The football stats juggernaut, pro-football-reference.com is also a great source for data, and its new beta site, rbref.com, has a .csv format for lots of the stats on the site, but lacks enough stats for the individual games. Not to put down the work that they are doing at all…it is definitely amazing and useful, just doesn’t have exactlty what I’m looking for.

So, it would seem that my own pickiness would mean that I need to take matters into my own hands to come up with some sort of solution myself. The best remedy I could think of involved finding a source that provides box scores in .html format, and then writing a “Scraping” program that turns the .html file into usable data.  I checked out a few different sources, ESPN, CNN/Sports Illustrated, USA Today Yahoo! Sports, but I finally settled on nfl.com. In terms of ease of parsing the html and depth of the stats listed, it was far and away the best. Also, it has a good play-by-play for each game, in case that’s data that I’m ever interested in using.
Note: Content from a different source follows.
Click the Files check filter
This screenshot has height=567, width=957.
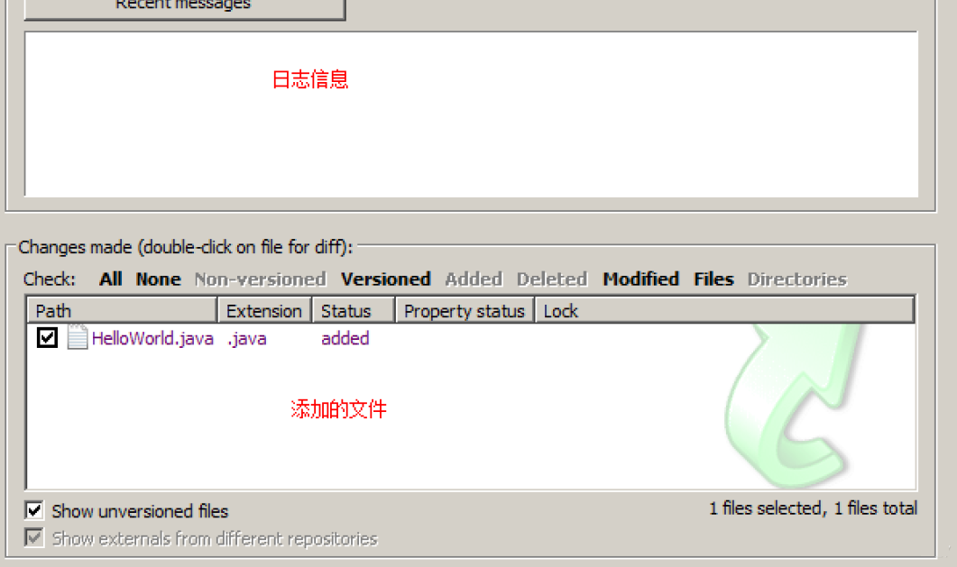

So far, I’m in the process of writing this program (so far it correctly grabs the team stats, but hasn’t dealt with the individual stats yet), and my question is should I put any effort into writing the data back out into either an xml file or csv file, so that others can use? Would anyone find this type of data useful? If so which format would you prefer, xml or csv? Also, the nfl.com box scores only go back to the 2002 season, but that’s still five years worth of data with a lot of statistics, which I prefer over 20 years of minimal data. If you have any advice or input on this process, or any specific requests or ideas, feel free to let me know and I’ll keep you updated with the progress.

Advertisements

Not All Sports Are Created Equal

As I am beginning my journey into the realm of sports statistical analysis, I am finding that MLB and NBA research and data dominate the amount of information that can be found for the NFL and NHL, especially in terms of Sabermetric and ABPRmetrics analyzing individual players. If I had to guess, I’d put the disparity at around 80% baseball & basketball to 20% football and hockey. These are just ballpark figures and may be way off, as they’re isolated to my meager hours of research into the subject on the Internet.

So, the logical question to ask is, how is it that a sport as popular in the US as football, with a league as lucrative as the NFL, that there is such a relatively small amount of information in this type of analysis for the NFL? The NHL can be written off because it never has measured up to the rest of the big four in popularity, but the NFL? There has got to be something holding it back that lies within the game itself. So let’s compare the sports of baseball and football.

Each has a clear, common goal: obtain more points (runs) than your opponent to win a game. Win more games than any of your opponents to be successful in the season. The difference is in how the two sports achieve this goal, and in the number of ways. In baseball, essentially the only way to score runs is through hitting. In football, points can be scored by running, passing, special teams, or even on defense, which complicates things greatly. Another factor that makes football more complex is that the current situation in the game greatly affects how your team will try to score (running the ball with a lead vs. passing when you’re down), while in baseball you still try to get a hit whether the score is tied 2-2 in the top of the ninth, or whether you’re up 13 in a blowout (I realize that there are certain instances in baseball where certain types of offense are more valuable, i.e. sacrifice bunts, etc. but at the fundamental level, you don’t let the score of the game change the way you play, like in football).

There is also a greater difficulty of assigning value to a player and determining how great a role they played in achieving a particular outcome in football, than there is in baseball. Football players are broken up into different positions, which affect what they are doing 100% of the time. Baseball positions only affect what they are doing 50% of the time, because everyone is trying to get hits and score runs on the offense, (unless you’re a pitcher in the AL). Whereas in football, a left guard isn’t going to be trying to rack up receiving touchdowns or YAC, so there is no easy way to compare him to a wide receiver.

The bottom-line is football doesn’t lend itself to be dissected in the way that baseball, basketball, and even hockey do and in order for this to happen, there needs to be some sort of revolution in the way stats are kept at football games.